I think of the day I find a tiny person, or have the power to shrink—someone not myself, I never want to be tiny—and I smirk. I can’t help it. I don’t want to help it. I won’t scream hysterically, or faint with horror, or ask pitifully, “Oh, goodness, what happened to you? Is there someone I can call? How about an ambulance? Do you have a family member you want me to reach that will take care of you forever and ever and never ever tug at your clothes until they rip off your skin or kiss and caress your skin until it’s wet and red and spent and never drop you down their panties and keep you there for hours days weeks months years the rest of your life because now you’re their sex toy?”
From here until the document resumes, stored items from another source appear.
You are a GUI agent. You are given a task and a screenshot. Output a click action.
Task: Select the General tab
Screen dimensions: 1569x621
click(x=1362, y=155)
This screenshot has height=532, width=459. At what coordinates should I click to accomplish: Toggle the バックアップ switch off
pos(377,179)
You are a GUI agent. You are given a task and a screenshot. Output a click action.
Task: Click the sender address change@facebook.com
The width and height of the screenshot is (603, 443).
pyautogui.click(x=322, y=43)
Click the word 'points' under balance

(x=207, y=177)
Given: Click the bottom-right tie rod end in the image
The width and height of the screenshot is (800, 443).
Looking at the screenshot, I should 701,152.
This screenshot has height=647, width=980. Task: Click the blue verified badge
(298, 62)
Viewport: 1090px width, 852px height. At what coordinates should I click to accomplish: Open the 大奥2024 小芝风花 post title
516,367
Ah, never mind… my smirk overpowered that question and ran with it. My point is, when I get a hold of a ray gun, there will be no power in the Universe that can stop me. Here’s my moral compass:
And it’s fixed upon My North, a direction that can’t be avoided. I’ll gleefully put my ray to good use, shrinking whoever I want, whenever I want, and for as long as he shall live. You won’t know it’s happened, because I’ll give no outward sign that it’s happened… at least in the beginning. I’ll disappear from online for a while, because I’ll be too busy having fun with my brand new toy. You understand. But then I’ll make my way back to my blog with mysteriously perfect collages, and maybe a couple of fascinating gifs. What special effects! “What program do you use?” Eh, PS. iMovie. Smirk.
But the most important smirks, the best ones, I’ll save for that little speck of a man who now sees the sun rise and set in the light of my eyes when I see him, in the glint of my bright smile when I pick up his infinitesimal body, in the smirk stretching my lips when I bring him closer to my face so I can whisper with the force of a thousand hurricanes, “MINE.”
He’ll stare at me, wide eyed and frightened, and beg me to be quiet. Smirk.
He’ll cry out and try to cover his ears, but I’ll pinch his body ever so slightly, and drain his lungs of air, and his mind of thought. Smirk.
He’ll twitch and squirm when I bring him to my lips, full and swelling with blood even before I kiss his entire body without ever trying. Smirk.
He’ll hmph and mhmph as I press his legs against my lower lip and his face sinks into my upper lip, and I feel his tiny feet kick at the base of it. Smirk.
He’ll hear his own echo when I part my mouth for him and his own is free to scream, and then he’ll listen to every wordless yelp bounce back from the distant wall in the back of my throat. Smirk.
He’ll tell me to be careful with him, to treat him gently because he’s so small and delicate. I’ll agree, and put him in the silkiest part of me. Smirk.
He’ll grow old with me, and when his end comes and I spread his ashes somewhere beautiful, we’ll go on as I smirk with his spirit in mine.